## Extracted data
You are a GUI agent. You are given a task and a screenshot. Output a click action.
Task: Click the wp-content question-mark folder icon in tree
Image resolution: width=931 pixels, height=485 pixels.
--
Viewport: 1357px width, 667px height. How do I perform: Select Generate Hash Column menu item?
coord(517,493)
==
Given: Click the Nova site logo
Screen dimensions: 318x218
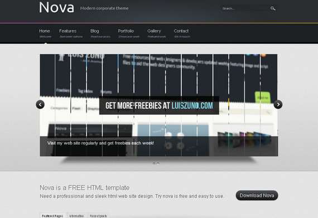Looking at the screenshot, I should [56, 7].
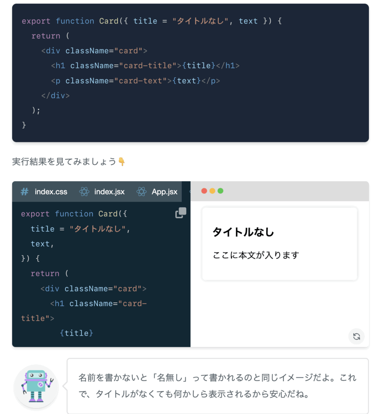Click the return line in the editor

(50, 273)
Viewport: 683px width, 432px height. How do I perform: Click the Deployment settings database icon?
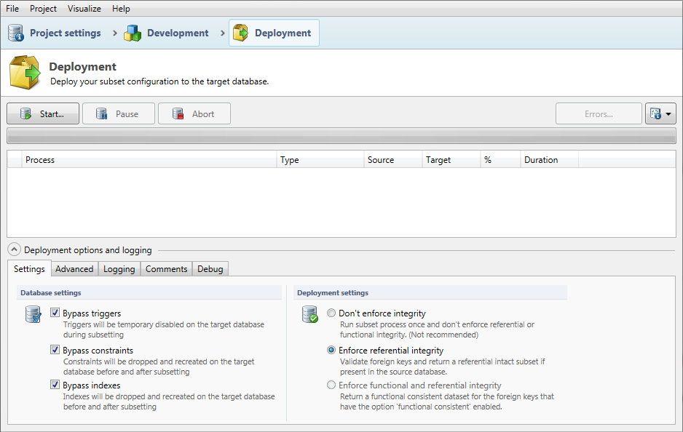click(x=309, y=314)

## Exercise aim
Of all the entries above, retype exactly the lines from the line with "You are a GUI" to the line with "Image resolution: width=931", both included, and no others.

## Exercise response
You are a GUI agent. You are given a task and a screenshot. Output a click action.
Task: Click the wp-content question-mark folder icon in tree
Image resolution: width=931 pixels, height=485 pixels.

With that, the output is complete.